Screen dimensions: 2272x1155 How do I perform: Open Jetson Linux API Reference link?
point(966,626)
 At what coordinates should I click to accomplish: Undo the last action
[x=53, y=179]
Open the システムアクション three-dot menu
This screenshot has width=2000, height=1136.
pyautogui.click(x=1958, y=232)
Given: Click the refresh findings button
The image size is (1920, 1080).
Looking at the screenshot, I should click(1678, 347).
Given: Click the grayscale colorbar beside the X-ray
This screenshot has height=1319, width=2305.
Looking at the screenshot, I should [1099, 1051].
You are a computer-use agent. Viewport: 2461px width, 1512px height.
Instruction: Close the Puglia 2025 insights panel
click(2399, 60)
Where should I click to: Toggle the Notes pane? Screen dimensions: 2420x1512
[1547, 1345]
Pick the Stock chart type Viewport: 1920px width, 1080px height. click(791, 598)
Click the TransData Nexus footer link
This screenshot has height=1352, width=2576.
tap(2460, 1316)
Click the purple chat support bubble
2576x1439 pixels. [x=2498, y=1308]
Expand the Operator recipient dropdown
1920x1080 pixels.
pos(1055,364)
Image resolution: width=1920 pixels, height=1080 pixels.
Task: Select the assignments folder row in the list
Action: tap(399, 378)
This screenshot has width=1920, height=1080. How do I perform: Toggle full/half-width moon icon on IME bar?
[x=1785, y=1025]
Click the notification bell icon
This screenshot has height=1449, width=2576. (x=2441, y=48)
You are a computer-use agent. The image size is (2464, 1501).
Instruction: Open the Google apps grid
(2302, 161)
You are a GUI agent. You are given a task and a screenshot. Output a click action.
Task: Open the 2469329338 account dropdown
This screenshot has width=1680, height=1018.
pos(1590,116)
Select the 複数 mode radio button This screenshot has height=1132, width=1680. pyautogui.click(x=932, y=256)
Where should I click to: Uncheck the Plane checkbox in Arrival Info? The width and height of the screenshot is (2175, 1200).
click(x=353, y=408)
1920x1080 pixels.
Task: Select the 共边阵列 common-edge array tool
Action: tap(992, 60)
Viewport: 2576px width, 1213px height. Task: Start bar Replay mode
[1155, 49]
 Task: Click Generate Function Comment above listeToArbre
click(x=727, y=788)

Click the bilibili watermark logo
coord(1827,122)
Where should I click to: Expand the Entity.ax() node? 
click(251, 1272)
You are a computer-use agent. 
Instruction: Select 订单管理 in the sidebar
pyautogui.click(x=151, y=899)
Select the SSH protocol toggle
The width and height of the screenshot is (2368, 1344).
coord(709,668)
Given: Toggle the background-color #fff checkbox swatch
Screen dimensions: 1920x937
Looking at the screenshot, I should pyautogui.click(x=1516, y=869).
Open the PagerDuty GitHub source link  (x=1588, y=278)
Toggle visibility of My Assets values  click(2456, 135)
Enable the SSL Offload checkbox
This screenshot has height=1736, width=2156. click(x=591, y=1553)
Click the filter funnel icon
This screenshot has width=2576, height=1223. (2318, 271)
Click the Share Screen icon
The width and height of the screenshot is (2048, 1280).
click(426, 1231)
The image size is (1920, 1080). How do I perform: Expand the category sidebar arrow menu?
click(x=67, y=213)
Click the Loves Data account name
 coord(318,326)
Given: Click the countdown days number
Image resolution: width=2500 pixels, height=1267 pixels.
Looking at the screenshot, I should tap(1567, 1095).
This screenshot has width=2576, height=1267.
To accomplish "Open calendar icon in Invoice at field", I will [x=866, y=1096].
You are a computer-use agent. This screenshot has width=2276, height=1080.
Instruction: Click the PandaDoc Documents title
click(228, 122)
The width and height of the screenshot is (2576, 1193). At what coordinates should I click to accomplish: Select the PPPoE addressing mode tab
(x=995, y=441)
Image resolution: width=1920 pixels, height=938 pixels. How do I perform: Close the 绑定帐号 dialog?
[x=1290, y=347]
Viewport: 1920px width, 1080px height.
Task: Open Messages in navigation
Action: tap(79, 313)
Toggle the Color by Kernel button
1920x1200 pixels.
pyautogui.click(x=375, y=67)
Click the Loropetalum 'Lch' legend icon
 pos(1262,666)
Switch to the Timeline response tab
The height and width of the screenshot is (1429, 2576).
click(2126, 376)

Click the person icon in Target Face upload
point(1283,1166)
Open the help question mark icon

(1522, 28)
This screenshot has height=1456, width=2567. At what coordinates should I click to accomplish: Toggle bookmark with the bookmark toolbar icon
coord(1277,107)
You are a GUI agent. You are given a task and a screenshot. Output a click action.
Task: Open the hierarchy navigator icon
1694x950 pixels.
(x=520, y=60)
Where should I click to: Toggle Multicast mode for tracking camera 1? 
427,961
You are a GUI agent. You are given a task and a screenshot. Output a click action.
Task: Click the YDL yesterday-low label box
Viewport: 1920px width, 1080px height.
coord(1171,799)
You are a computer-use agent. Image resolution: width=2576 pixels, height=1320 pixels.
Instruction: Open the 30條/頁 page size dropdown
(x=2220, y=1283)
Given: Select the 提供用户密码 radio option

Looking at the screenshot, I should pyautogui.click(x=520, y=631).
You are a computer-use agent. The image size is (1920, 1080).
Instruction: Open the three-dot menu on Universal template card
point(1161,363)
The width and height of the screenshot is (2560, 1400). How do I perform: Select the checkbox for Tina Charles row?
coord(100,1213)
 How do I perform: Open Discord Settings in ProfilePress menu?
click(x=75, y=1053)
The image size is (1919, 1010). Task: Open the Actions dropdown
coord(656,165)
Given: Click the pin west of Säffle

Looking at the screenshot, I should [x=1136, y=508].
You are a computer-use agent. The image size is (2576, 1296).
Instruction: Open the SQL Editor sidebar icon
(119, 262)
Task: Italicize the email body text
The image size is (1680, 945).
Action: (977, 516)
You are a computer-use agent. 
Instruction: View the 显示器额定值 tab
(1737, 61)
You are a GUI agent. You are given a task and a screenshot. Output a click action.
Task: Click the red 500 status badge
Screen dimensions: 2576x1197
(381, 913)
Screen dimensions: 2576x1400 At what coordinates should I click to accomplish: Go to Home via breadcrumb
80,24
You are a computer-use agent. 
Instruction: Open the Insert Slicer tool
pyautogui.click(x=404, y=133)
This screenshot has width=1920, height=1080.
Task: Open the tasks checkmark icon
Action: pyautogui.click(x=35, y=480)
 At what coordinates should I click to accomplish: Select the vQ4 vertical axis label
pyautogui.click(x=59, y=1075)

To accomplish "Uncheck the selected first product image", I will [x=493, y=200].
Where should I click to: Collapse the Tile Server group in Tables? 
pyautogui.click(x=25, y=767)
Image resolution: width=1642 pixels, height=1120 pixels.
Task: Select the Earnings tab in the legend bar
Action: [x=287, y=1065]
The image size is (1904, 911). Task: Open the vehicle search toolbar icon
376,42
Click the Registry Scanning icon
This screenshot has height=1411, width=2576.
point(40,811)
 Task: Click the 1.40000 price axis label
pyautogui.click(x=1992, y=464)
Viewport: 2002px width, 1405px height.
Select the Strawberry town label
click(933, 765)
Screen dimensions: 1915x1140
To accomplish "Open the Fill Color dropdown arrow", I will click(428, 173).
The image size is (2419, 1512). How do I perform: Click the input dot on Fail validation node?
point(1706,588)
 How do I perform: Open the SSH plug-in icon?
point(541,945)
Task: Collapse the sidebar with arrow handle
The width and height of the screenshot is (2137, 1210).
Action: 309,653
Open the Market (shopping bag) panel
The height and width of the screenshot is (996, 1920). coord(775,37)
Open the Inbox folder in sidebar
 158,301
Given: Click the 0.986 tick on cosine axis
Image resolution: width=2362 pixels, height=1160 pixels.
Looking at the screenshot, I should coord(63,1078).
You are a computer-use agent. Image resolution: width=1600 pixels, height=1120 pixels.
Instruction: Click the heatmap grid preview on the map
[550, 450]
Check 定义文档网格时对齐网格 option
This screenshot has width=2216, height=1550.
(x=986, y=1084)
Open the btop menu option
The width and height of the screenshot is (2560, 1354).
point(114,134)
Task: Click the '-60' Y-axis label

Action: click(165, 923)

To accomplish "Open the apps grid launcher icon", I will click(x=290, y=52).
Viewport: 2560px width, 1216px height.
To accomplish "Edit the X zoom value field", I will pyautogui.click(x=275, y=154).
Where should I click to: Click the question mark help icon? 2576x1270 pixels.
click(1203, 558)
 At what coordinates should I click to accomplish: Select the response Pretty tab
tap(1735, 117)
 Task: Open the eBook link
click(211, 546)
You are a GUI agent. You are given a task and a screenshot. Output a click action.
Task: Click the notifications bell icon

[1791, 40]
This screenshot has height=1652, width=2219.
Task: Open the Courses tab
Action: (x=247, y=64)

_ _ _ _ _ _ _

### Exercise
Given the records above, reproduce precisely and only the lines between the line holding "You are a computer-use agent. Image resolution: width=1600" and the line holding "Viewport: 2560px width, 1216px height.", inclusive.

### Problem solution
You are a computer-use agent. Image resolution: width=1600 pixels, height=1120 pixels.
Instruction: Click the heatmap grid preview on the map
[550, 450]
Check 定义文档网格时对齐网格 option
This screenshot has width=2216, height=1550.
(x=986, y=1084)
Open the btop menu option
The width and height of the screenshot is (2560, 1354).
point(114,134)
Task: Click the '-60' Y-axis label

Action: click(165, 923)

To accomplish "Open the apps grid launcher icon", I will click(x=290, y=52).
Viewport: 2560px width, 1216px height.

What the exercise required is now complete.